Esercizio 1 -
Quali generi letterari sono stati attraversati durante la formazione, secondo il testo sulla medicina narrativa? Elencali tutti.
Esercizio 2 -
Riprendi il testo sulla medicina narrativa e proseguilo dopo la sua ultima frase.

Christian De Lorenzo
Dottore di ricerca in Medical Humanities, formatore e insegnante universitario di medicina narrativa, consulente letterario in ambito sanitario, traduttore di Rita Charon e Arthur Frank
“Presso VIDAS abbiamo svolto un percorso di base di quasi un anno sulla medicina narrativa, una disciplina definita dalla sua fondatrice – l’internista americana e studiosa di letteratura Rita Charon – come una medicina praticata con le competenze che ci permettono di riconoscere, recepire, interpretare le storie di malattia e reagirvi adeguatamente (nel libro fondamentale Medicina narrativa del 2006).
Concretamente, durante la formazione, sono stati forniti alcuni strumenti specifici, dal close reading o lettura accurata alla cartella parallela (dove ci si può esprimere alla prima persona in merito alle relazioni di cura), passando per la scrittura creativa, espressiva e riflessiva. Abbiamo attraversato generi come il racconto, il romanzo, la lettera, il diario e la poesia, senza dimenticare l’immagine e la musica. Di questi strumenti e di queste storie gli operatori nell’ambito della sanità possono appropriarsi, magari generando quel processo che l’antropologa Cheryl Mattingly chiama indigenizzazione, e cioè integrando le modalità narrative in un contesto che, mentre le fa proprie, le modifica in base a valori e codici.

Materiale fornito -
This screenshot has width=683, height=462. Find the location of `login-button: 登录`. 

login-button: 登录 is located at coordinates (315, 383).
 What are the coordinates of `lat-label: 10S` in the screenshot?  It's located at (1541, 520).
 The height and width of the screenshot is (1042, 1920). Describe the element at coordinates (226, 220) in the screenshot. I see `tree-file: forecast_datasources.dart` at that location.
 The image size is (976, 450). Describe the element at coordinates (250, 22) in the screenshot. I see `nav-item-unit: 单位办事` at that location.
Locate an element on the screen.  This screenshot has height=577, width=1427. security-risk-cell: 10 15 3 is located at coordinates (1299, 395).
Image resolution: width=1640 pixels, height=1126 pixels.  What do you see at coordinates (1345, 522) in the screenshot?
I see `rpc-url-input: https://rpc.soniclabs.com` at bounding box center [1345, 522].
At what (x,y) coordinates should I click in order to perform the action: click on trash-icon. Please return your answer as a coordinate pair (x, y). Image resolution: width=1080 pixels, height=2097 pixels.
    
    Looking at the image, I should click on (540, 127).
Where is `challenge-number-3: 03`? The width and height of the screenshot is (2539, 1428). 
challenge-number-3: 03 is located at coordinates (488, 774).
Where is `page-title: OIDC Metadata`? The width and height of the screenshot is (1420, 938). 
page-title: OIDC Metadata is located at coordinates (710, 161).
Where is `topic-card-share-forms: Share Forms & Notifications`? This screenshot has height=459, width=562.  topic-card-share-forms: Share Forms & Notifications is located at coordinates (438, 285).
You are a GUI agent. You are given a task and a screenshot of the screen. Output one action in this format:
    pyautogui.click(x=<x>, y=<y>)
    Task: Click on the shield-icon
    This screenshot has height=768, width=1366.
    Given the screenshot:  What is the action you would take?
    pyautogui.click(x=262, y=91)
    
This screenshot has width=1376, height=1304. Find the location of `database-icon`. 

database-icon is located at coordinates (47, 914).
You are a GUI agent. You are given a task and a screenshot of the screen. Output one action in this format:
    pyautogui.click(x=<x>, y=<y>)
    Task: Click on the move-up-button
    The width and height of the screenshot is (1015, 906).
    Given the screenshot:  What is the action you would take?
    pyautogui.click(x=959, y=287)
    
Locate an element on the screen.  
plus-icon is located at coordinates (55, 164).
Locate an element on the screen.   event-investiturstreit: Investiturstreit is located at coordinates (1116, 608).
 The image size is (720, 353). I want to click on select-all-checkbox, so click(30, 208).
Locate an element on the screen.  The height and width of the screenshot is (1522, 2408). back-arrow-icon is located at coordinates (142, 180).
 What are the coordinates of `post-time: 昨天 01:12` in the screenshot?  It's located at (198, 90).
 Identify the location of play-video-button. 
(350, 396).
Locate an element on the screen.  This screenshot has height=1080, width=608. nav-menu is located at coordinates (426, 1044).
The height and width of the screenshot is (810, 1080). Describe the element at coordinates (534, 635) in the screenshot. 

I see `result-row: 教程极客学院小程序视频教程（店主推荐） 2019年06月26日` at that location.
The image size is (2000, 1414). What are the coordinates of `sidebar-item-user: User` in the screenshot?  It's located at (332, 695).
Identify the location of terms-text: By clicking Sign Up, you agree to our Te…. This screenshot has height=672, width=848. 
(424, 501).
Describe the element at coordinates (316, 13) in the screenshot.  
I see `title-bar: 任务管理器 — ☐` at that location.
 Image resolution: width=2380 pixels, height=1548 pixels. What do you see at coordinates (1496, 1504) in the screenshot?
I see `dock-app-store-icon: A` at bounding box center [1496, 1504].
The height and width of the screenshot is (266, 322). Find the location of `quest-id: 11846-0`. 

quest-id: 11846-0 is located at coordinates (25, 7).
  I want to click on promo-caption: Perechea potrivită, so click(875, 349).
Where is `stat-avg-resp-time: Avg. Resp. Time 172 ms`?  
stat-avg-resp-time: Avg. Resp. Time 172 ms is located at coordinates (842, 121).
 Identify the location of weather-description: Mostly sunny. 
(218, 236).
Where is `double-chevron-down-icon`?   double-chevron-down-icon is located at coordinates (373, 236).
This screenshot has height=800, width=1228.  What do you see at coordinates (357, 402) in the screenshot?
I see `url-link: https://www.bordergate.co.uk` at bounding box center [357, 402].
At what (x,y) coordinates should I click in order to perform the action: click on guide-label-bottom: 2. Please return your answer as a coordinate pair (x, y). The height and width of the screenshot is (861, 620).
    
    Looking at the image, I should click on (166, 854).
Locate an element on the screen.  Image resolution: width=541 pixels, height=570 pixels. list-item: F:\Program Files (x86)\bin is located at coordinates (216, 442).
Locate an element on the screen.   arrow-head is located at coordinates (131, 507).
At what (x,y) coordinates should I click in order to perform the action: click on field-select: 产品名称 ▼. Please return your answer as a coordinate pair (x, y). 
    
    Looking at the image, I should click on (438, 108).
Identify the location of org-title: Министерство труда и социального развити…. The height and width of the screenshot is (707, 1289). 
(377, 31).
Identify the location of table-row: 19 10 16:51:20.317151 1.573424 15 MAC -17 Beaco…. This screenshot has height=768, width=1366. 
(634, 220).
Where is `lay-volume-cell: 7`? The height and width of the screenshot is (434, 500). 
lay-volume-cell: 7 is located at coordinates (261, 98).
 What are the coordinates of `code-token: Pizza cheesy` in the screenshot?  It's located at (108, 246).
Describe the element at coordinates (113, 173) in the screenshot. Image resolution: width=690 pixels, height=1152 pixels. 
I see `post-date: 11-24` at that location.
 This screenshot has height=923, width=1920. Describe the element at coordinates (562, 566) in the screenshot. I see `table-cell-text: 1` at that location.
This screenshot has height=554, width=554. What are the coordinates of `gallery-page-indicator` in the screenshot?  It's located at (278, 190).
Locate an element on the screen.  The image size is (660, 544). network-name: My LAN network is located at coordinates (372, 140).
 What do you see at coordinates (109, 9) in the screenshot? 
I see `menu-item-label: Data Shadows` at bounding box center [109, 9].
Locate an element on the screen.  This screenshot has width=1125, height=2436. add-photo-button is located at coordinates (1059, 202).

Risposta 1 -
Racconto, romanzo, lettera, diario, poesia.

Risposta 2 -
I laboratori mensili hanno costituito uno spazio di formazione dove, in gruppo, si sono sperimentate tre attività di base – la lettura accurata, la scrittura su invito e la condivisione ad alta voce – per rafforzare i tre aspetti fondamentali delle competenze narrative: l’attenzione, la rappresentazione, la connessione. Tutto ciò produce risultati in termini di capacità di prestare ascolto a sé e agli altri, di benessere personale, di team building e di miglioramento delle relazioni interprofessionali.
Per alcuni effetti di sistema non sempre si vede la narrazione all’opera nella cura. Ma c’è. Basta trovare il modo di farla circolare ancora di più. E usare parole diverse dal solito può aiutare, ampliando gli orizzonti narrativi.
Credo che questo percorso abbia anche offerto la possibilità di conoscersi meglio. Lentamente, le persone si sono autorizzate a parlare e parlarsi con intimità, disponibilità, apertura: un catalizzatore di legami che possono essere molto profondi e contribuire alla qualità delle cure”.